INCONTRO DI GIOVANNI PAOLO II
CON GLI ABITANTI DEI «BARRIOS»
NELLO STADIO «ATANASIO GIRARDOT» DI MEDELLÍN

Colombia - Sabato, 5 luglio 1986

 

Cari fratelli e sorelle.

1. È per me motivo di gioia profonda incontrarmi questo pomeriggio con voi, sacerdoti e laici impegnati in parrocchie povere e operose, che, insieme a numerose delegazioni dei quartieri popolari, rappresentate settori del paese dove si vive una particolare situazione di povertà e di emarginazione. So bene che questo incontro, preparato con tanta cura, rappresenta il culmine di un lungo e paziente lavoro d’insieme, indirizzato a conoscere e a servire meglio le vostre comunità parrocchiali.

(Righe tratte da una raccolta)
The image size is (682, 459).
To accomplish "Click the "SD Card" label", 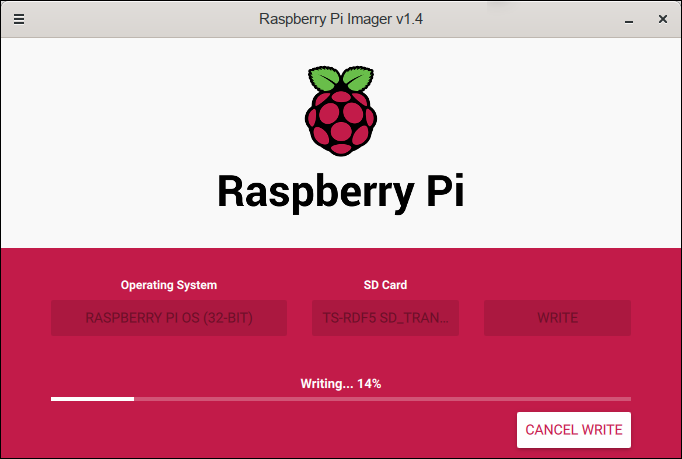I will [x=385, y=285].
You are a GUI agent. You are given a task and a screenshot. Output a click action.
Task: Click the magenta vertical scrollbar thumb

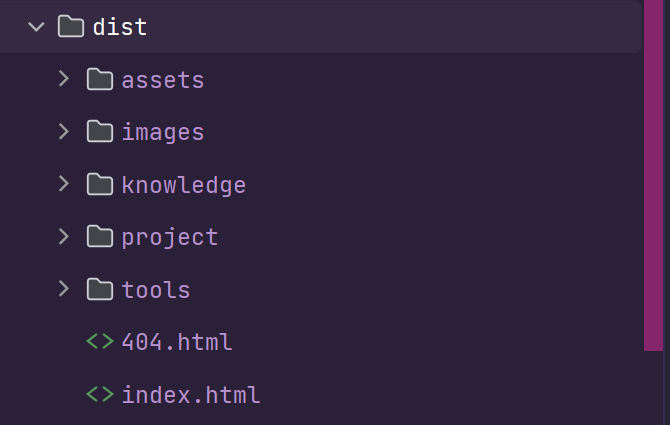(653, 175)
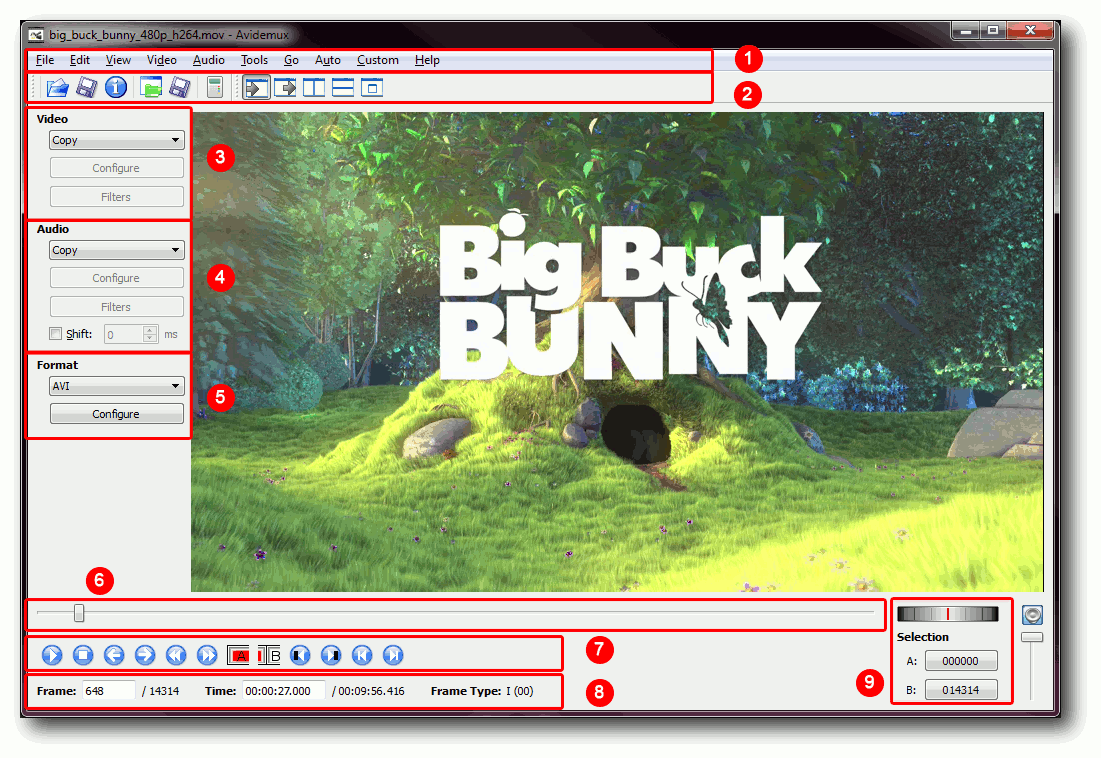Click the timeline seek slider handle
Screen dimensions: 1101x758
[79, 613]
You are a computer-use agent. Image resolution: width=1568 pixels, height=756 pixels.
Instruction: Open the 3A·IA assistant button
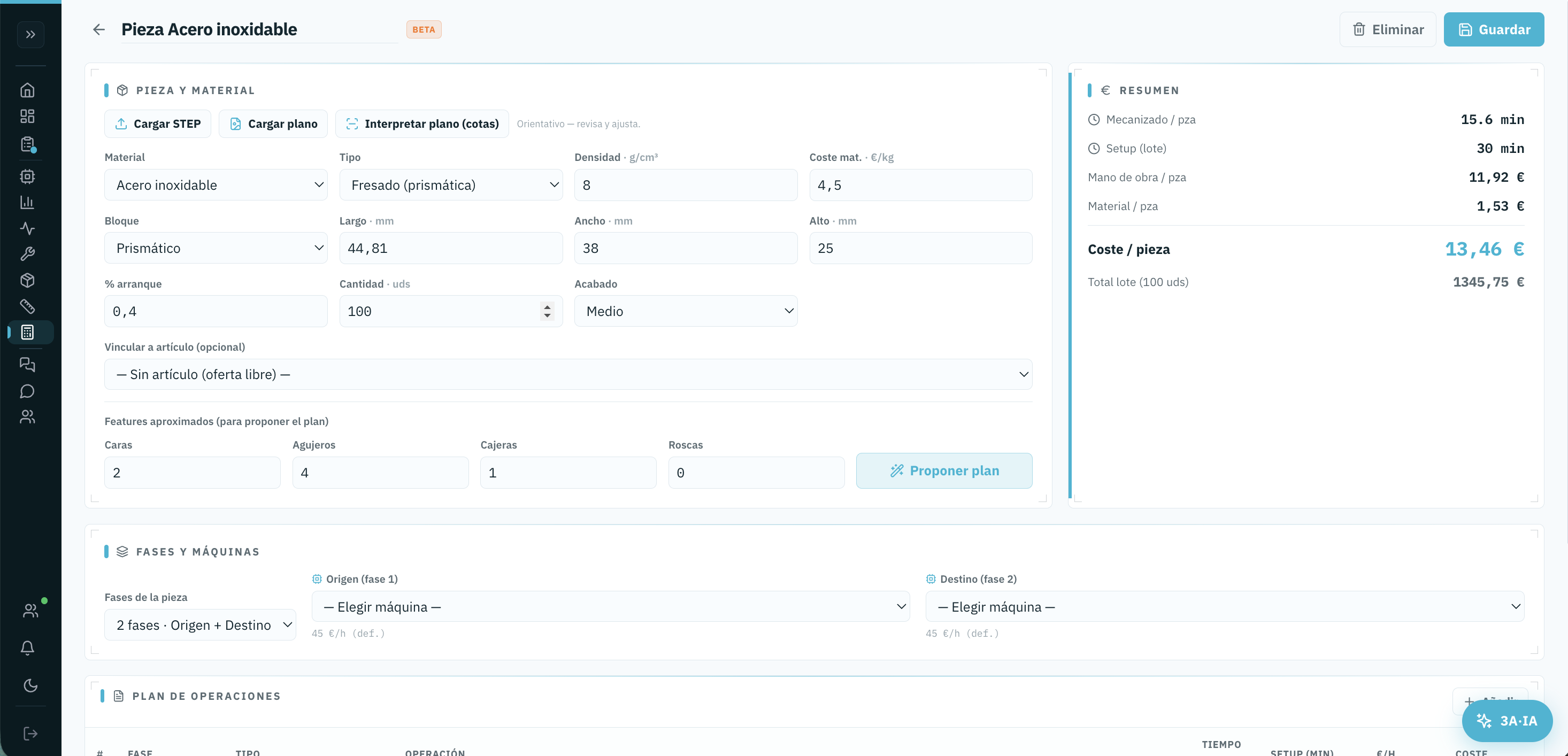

▸ **Breve esercizio**
Ricopia per intero il documento di origine, parola per parola e senza alcuna modifica. Le righe qui non hanno alcun ruolo.

▸ **Risultato**
INCONTRO DI GIOVANNI PAOLO II
CON GLI ABITANTI DEI «BARRIOS»
NELLO STADIO «ATANASIO GIRARDOT» DI MEDELLÍN

Colombia - Sabato, 5 luglio 1986

 

Cari fratelli e sorelle.

1. È per me motivo di gioia profonda incontrarmi questo pomeriggio con voi, sacerdoti e laici impegnati in parrocchie povere e operose, che, insieme a numerose delegazioni dei quartieri popolari, rappresentate settori del paese dove si vive una particolare situazione di povertà e di emarginazione. So bene che questo incontro, preparato con tanta cura, rappresenta il culmine di un lungo e paziente lavoro d’insieme, indirizzato a conoscere e a servire meglio le vostre comunità parrocchiali.